When we tried the petrol version it proved to be a little coarse, a problem made worse by the fact that it needed to be worked hard to make swift progress. This is our first go in the diesel version, which commands a £1200 premium over the equivalent petrol model.
On the road the diesel engine gives the Tivoli more low-end shove than the petrol version, with its peak power coming through lower down the rev range. However, this isn't a fast car, although it feels fairly quick around town, and flexible enough to keep up with motorway traffic.
The ride can be harsh, and isn't helped by the large 18in alloys -16in wheels are only available on the entry-level trim.
Refinement is an issue with the petrol variant and, while the diesel isn't perfect, it's definitely the more competent overall. It can still sound gruff under hard acceleration, though, and there is noticeable engine and road noise in the cabin. The steering is a little vague, too, although you can alter the weight via three different modes: Comfort, Normal and Sport. You can lighten the steering for town use, or in Sport, give it a more weighty feel.

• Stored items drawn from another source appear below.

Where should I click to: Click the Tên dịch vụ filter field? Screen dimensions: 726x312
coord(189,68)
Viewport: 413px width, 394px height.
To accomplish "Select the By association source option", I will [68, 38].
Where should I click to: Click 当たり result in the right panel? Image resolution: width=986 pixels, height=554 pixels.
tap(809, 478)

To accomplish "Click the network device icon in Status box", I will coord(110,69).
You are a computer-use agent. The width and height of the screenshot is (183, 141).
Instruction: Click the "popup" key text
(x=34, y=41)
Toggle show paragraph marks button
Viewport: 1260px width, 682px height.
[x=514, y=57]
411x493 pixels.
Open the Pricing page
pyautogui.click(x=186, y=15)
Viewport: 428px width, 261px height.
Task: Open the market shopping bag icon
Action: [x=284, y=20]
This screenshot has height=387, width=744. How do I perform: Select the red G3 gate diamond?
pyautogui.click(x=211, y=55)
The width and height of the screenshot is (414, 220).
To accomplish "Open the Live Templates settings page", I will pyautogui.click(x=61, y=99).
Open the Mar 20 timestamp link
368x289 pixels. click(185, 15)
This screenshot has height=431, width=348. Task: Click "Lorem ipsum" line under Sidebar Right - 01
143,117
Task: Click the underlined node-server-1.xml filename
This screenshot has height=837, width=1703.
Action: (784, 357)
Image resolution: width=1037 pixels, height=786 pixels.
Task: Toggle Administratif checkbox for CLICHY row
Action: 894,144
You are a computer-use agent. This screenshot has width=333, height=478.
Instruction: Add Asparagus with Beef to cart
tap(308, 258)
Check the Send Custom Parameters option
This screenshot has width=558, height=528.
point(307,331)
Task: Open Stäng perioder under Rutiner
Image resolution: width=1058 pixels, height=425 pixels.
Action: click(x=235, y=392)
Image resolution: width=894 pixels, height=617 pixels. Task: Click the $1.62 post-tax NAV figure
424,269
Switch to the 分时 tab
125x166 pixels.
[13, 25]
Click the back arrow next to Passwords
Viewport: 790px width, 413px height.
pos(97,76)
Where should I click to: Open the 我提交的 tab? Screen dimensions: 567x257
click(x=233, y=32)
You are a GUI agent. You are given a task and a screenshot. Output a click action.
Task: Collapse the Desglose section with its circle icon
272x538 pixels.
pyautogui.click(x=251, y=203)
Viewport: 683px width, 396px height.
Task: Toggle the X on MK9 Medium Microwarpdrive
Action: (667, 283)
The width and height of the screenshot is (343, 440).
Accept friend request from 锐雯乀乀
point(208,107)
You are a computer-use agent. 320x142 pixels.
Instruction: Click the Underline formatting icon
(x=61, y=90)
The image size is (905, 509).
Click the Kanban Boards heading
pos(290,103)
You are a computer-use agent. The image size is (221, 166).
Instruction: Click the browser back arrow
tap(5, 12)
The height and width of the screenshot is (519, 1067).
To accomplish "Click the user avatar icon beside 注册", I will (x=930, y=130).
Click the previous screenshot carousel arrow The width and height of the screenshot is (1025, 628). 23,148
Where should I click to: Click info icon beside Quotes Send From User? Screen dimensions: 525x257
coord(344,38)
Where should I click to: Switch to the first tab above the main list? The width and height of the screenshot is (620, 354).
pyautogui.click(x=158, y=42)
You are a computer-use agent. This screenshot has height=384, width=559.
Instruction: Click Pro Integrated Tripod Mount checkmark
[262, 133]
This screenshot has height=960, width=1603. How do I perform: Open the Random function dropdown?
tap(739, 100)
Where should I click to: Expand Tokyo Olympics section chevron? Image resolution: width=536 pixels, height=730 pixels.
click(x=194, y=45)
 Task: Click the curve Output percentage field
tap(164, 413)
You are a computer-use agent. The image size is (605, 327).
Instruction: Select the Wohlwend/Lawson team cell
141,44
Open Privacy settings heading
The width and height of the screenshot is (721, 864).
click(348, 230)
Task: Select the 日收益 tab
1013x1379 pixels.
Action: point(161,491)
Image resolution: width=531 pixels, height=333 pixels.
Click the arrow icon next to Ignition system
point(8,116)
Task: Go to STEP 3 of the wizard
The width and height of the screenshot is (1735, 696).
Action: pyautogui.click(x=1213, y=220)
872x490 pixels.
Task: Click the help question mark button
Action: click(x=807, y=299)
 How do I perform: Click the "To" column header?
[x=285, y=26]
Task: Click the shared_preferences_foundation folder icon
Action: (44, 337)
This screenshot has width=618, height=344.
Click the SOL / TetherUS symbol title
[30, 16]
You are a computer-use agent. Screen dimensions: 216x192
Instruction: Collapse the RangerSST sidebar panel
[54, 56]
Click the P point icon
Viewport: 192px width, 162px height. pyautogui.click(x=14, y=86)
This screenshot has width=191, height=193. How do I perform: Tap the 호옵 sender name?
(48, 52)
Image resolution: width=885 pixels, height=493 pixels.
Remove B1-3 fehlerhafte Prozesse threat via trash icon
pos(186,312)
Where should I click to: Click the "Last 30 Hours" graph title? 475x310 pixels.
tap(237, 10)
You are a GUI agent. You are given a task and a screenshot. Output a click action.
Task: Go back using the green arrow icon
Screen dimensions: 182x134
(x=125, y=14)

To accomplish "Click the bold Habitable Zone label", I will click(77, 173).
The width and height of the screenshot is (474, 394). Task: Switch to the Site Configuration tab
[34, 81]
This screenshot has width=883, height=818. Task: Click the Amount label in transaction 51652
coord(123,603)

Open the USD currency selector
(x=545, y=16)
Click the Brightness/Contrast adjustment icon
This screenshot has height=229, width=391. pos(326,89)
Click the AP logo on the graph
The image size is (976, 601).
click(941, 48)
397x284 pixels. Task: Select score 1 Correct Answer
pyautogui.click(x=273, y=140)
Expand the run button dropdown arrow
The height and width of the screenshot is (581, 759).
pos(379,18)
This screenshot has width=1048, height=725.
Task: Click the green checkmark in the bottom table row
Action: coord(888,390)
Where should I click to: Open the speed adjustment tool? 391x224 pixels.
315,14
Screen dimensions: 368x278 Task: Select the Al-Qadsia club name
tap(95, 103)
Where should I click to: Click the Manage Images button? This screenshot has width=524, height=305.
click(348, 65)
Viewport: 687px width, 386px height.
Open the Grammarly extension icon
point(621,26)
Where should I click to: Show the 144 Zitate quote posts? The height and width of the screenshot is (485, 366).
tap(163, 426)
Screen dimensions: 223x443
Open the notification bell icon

Spacious and well equipped
The interior is surprisingly well finished and, although some of the plastics feel cheap, most are of good quality.
Entry-level SE trim brings 16in alloys, cruise control and Bluetooth, while mid-spec EX trim adds heated front seats, dual-zone climate control, a full leather interior, and a 7.0in touchscreen with reversing camera.
A further jump up to range-topping ELX gets keyless-go, front and rear parking sensors, sat-nav and automatic headlights.
The infotainment system is fiddly to use, but features such as MirrorLink technology - which allows you to control your smartphone via the touchscreen -will be attractive to buyers.
Undoubtedly the cabin's biggest asset is the fantastic amount of space. Its tall, boxy proportions allow for generous room for four tall passengers.
The boot’s 423-litre capacity is close to class-leading, but a big lip could make loading things into and out of it more difficult for some owners, and, while the rear seats can be folded down easily in a 60/40 split, it does leave a stepped load bay.
In manual guise, the Tivoli returns a claimed 65.7mpg and emits 113g/ km of C02, which isn't quite as good as the 1.5-litre Nissan Juke's 104g/km of C02 and claimed 70.6mpg. However, the Juke in mid-spec Acenta trim costs £2500 more than the equivalent Tivoli, while the cheaper Dacia Duster isn't nearly as well equipped. So a private or company car buyer after a small SUV with generous interior space should definitely consider this Tivoli. It may not be a class leader, but the diesel engine's economy and improved refinement and performance should certainly win it new buyers.